Measure for Measure is transplanted to the Wild West in this new musical comedy.
Once upon a time, the musical comedy Western was a heavily populated subgenre of theater. At this point in history, Golden Age shows like Oklahoma! and Annie Get Your Gun have earned their spots in the textbooks, though other titles like Paint Your Wagon have largely been relegated to the stage of New York City Center Encores! for museum-piece concert productions. This very particular type of show died out toward the end of the 1960s, when the form moved past prairie settings, quaint romantic storylines, and twangy, folksy melodies.
Every now and then, a new one will rear its head, its motives often falling into the categories of parody and homage. But surprisingly, the York Theatre Company's world premiere production of David Friedman and Peter Kellogg's musical Desperate Measures manages to defy all expectations one may have going in. It's neither parody nor homage. It's a full-on reclamation of the musical comedy Western, and one that uses an unlikely source material: the bleak Shakespearean problem play Measure for Measure.
Like many of its categorical predecessors, Desperate Measures has a relatively simple plot. Johnny Blood (Conor Ryan) is in prison awaiting the hangman after killing someone in a saloon brawl. He persuades his sister Susanna (Emma Degerstedt), a novice nun, to ask the evil Governor von Richterhenkenpflichtgetruber (Nick Wyman) to spare his life. But he'll do that only if she promises to spend the night with him.
And that, of course, leads to a musicalized version of the Shakespearean "bed trick." Susanna, teaming up with Sherriff Martin Green (Peter Saide), attempts to fool the Governor into thinking he slept with her, when he really did the deed with Bella Rose (Lauren Molina), a saloon stripper who happens to be Johnny's old flame. Chaos ensues.

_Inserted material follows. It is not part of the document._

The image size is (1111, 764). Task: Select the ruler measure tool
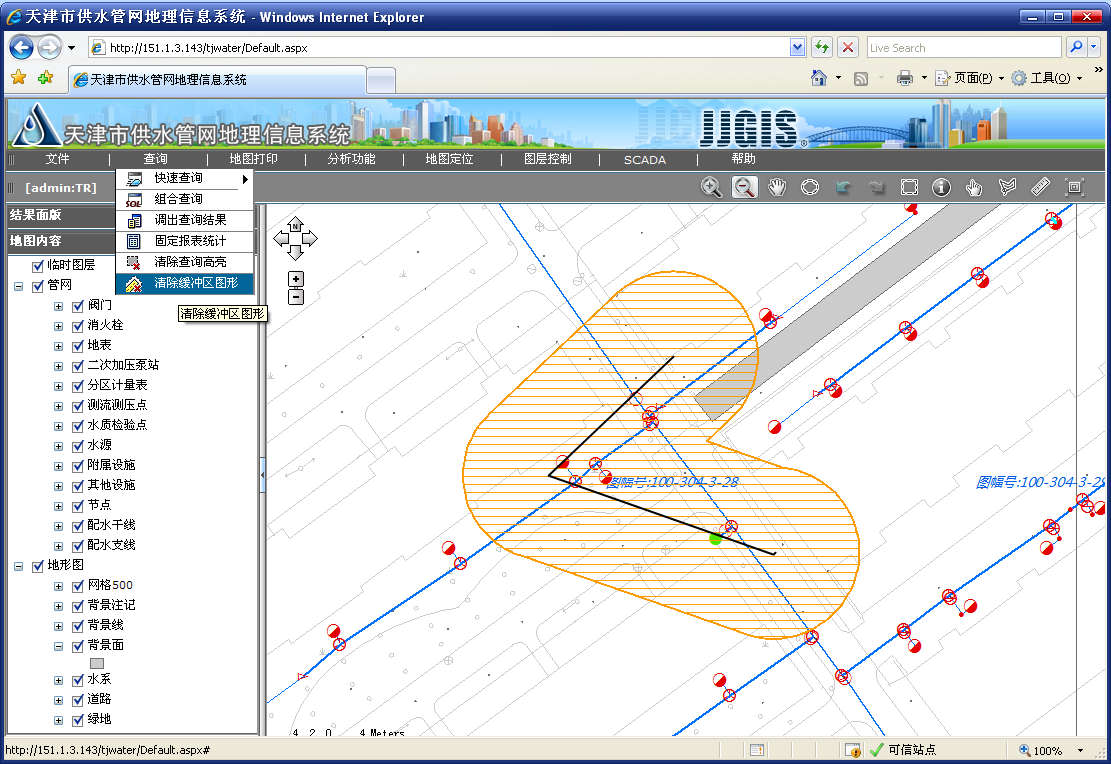pos(1040,187)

Friedman has crafted a score that harks back to the old days, filled with cheerful melodies that will very likely get stuck in your head. David Hancock Turner's orchestrations, utilizing instruments like the mandolin and banjo, add to the old-time Wild West vibe that the production cultivates so well. Kellogg provides clever, tongue-in-cheek lyrics and a script that is written almost entirely in iambic pentameter (an impressively ambitious device, even if more than a few lines sprinkled throughout don't adhere to the syllable count and throw off the textual rhythms).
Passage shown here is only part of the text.